Pixel coordinate grounding data:
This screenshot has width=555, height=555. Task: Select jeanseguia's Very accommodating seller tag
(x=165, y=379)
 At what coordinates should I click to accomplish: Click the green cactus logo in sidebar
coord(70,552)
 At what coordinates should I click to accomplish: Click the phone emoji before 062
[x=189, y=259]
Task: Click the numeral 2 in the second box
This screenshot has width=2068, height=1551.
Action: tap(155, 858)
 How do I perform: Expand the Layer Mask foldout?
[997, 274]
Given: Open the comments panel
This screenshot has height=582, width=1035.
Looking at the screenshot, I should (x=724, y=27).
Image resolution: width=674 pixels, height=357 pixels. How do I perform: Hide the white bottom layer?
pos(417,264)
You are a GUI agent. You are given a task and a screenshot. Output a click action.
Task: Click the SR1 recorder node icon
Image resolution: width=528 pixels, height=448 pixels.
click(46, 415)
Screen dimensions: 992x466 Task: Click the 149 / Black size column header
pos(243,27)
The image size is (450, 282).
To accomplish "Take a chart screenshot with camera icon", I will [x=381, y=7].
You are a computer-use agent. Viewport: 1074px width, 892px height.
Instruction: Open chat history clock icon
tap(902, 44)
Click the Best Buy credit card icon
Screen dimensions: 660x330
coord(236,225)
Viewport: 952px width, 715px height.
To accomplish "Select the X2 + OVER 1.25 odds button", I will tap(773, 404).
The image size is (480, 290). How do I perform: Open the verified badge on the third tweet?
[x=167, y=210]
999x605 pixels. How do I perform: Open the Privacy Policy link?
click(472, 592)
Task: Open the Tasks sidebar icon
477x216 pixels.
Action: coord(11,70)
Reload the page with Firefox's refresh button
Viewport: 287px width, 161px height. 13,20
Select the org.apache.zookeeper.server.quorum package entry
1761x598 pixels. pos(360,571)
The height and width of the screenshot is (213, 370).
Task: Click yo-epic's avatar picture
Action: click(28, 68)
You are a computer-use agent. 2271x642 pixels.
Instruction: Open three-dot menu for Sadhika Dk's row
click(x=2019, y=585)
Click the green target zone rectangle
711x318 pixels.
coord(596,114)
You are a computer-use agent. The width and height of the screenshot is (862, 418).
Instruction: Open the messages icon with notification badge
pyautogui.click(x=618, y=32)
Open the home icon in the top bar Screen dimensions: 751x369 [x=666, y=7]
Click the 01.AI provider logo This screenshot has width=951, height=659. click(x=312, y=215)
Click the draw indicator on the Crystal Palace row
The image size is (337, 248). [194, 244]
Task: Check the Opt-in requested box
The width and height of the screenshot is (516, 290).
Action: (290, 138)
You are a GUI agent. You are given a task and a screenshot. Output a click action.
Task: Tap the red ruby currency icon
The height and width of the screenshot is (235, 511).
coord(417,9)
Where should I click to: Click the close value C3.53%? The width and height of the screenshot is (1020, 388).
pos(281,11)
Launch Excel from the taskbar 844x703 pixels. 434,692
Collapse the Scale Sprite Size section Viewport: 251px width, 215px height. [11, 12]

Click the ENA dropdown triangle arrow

EXERCISE DESCRIPTION: What should appear is an exact copy of the lines from the one with "You are a computer-use agent. The" through the end of the entries above, ends included, and no other text.

RESULT:
You are a computer-use agent. The width and height of the screenshot is (862, 418).
Instruction: Open the messages icon with notification badge
pyautogui.click(x=618, y=32)
Open the home icon in the top bar Screen dimensions: 751x369 [x=666, y=7]
Click the 01.AI provider logo This screenshot has width=951, height=659. click(x=312, y=215)
Click the draw indicator on the Crystal Palace row
The image size is (337, 248). [194, 244]
Task: Check the Opt-in requested box
The width and height of the screenshot is (516, 290).
Action: (290, 138)
You are a GUI agent. You are given a task and a screenshot. Output a click action.
Task: Tap the red ruby currency icon
The height and width of the screenshot is (235, 511).
coord(417,9)
Where should I click to: Click the close value C3.53%? The width and height of the screenshot is (1020, 388).
pos(281,11)
Launch Excel from the taskbar 844x703 pixels. 434,692
Collapse the Scale Sprite Size section Viewport: 251px width, 215px height. [11, 12]

Click the ENA dropdown triangle arrow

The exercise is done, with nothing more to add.